Using AWS as Kubernetes Cloud Provider

From Kubernetes 1.6, Cloud Controller Manager (CCM) was introduced, which defines a set of interfaces so that different cloud providers could evolve their own implementations out of the Kubernetes release cycle. Talking to the cloud providers, you can't ignore the biggest player: Amazon Web Service. According to the Cloud Native Computing Foundation, in 2017, 63% of Kubernetes workloads run on AWS. AWS CloudProvider supports Service as Elastic Load Balancer (ELB) and Amazon Elastic Block Store (EBS) as StorageClass.
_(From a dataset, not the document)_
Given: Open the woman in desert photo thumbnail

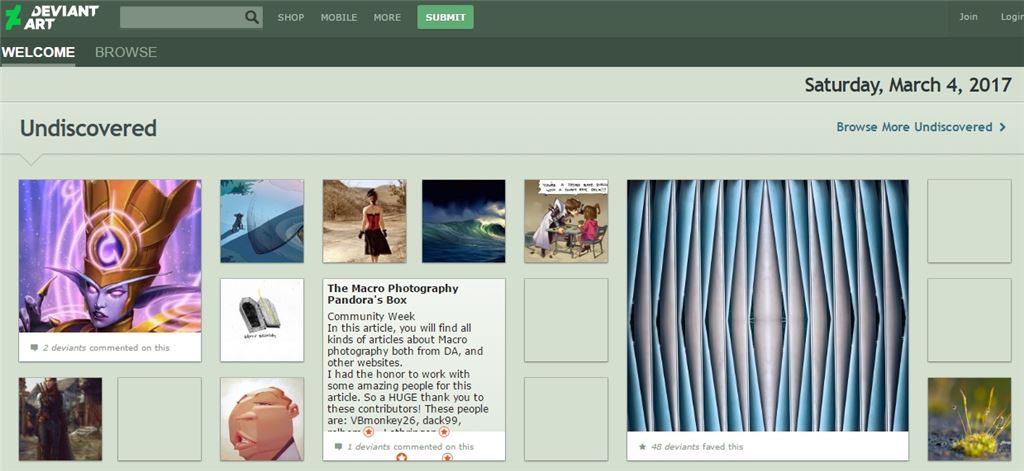Looking at the screenshot, I should (x=364, y=221).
At the time this book was written, Amazon Elastic Container Service for Kubernetes (Amazon EKS) was under preview, which is a hosted Kubernetes service in AWS. Ideally, it'll have better integration with Kubernetes, such as Application Load Balancer (ALB) for Ingress, authorization, and networking. Currently in AWS, the limitation of routes per route tables in VPC is 50; it could be up to 100 as requested. However, network performance may be impacted if the routes exceed 50 according to the official documentation of AWS. While kops uses kubenet networking by default, which allocates a/24 CIDR to each node and configures the routes in route table in AWS VPC. This might lead to the performance hit if the cluster has more than 50 nodes. Using a CNI network could address this problem.